3 - Ainsi, les contenus symboliques maçonniques constituent non pas des articles de foi, des vérités révélées, des personnages ou des qualités à imiter, mais, à partir de mythes légendaires et de signes devenus abstraits, des ouvertures à la réflexion, sur le monde ou sur soi-même. Ces choix ont eu pour effet d’assurer la cohérence de la Maçonnerie, corps social nouveau, avec l’ensemble du monde occidental qui lui a donné naissance, et aussi de maintenir le monde maçonnique ouvert aux librespenseurs.

Moi, je m’émerveille sur la clairvoyance de nos Maîtres qui ont su bâtir un ensemble symbolique assez souple pour guider jusqu’à aujourd’hui le chemin des Francs-maçons, tout en leur permettant, planche après planche et livre après livre, de continuer à s’enrichir par des discussions fraternelles sans qu’aucun dogme interdise d’y montrer un regard neuf.

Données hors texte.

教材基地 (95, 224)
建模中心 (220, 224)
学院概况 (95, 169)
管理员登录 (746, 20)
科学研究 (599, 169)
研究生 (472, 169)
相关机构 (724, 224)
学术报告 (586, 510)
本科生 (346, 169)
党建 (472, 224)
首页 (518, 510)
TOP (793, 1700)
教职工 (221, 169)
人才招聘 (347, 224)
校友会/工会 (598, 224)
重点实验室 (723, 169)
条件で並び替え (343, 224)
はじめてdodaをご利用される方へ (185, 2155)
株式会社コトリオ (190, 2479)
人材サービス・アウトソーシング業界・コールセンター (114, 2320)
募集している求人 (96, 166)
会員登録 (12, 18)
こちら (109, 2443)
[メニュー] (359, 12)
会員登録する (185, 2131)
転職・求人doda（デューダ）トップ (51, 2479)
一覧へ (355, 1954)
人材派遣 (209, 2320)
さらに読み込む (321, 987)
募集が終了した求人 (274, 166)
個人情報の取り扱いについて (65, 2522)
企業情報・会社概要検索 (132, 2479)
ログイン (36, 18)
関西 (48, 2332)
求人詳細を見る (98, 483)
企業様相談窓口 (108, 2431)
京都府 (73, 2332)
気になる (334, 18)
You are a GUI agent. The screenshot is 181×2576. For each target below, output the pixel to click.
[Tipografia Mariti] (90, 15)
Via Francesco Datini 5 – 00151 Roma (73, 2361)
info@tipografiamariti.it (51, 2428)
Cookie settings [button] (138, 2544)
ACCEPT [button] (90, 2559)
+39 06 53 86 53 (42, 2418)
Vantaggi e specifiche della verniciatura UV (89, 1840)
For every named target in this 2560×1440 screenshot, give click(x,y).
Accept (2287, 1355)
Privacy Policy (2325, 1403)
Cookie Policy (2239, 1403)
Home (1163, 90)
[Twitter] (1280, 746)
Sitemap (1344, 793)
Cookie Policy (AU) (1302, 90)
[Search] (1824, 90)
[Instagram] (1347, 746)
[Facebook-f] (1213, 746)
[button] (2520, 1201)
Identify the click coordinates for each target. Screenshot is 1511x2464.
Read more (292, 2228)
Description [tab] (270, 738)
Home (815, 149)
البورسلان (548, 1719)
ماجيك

J’ajoute un dernier commentaire : j’ai fait observer que le corpus symbolique religieux renvoie le plus souvent à des personnalités dont la haute stature morale représentait des modèles de l’image du Père, ou du Dogme ; j’appelle cela : « s’adosser au passé ». À l’opposé, le corpus symbolique de la Franc-maçonnerie s’appuie, non sur les morts, mais sur les vivants ; en leur offrant les outils symboliques essentiels, il fait confiance à leurs capacités à s’améliorer eux-mêmes en même temps que la Société ; j’appelle cela : « faire confiance à l’avenir ». Sur ce point, religion et Franc-maçonnerie diffèrent donc radicalement. Pourtant, ce qui les réunit, c’est, au-delà de l’esprit de corps, le besoin d’amour réciproque, entre Frères en religion comme entre Frères en Maçonnerie. Si l’amour de son prochain, d’essence religieuse, a chez nous pour contrepartie l’amour fraternel, tous deux ne peuvent que concourir, par-delà les différences de croyances, à l’espoir commun de concorde universelle.

J’ai dit.

F\ C\

Notes :

(1) Claude Lévi-Strauss, in Mythologiques, 4, 585 (Plon, 1971).
(2) Alejandro Jodorowsky (né en 1929), cinéaste et essayiste chilien (http://quetespirituelle.com)
(3) Luc NÉFONTAINE, Symboles et symbolisme dans la Franc-maçonnerie, Ed. Université de Bruxelles, 1994.
(4) Irène MAINGUY, La symbolique maçonnique du 3ème millénaire, Dervy, 2003.
(5) Philippe BENHAMOU et Christopher HODAPP, La Franc-maçonnerie pour les nuls, First et France-Loisirs, 2006.
(6) Vertus, théologales (la foi, l’espérance, la charité) ou cardinales (prudence, tempérance, force, justice).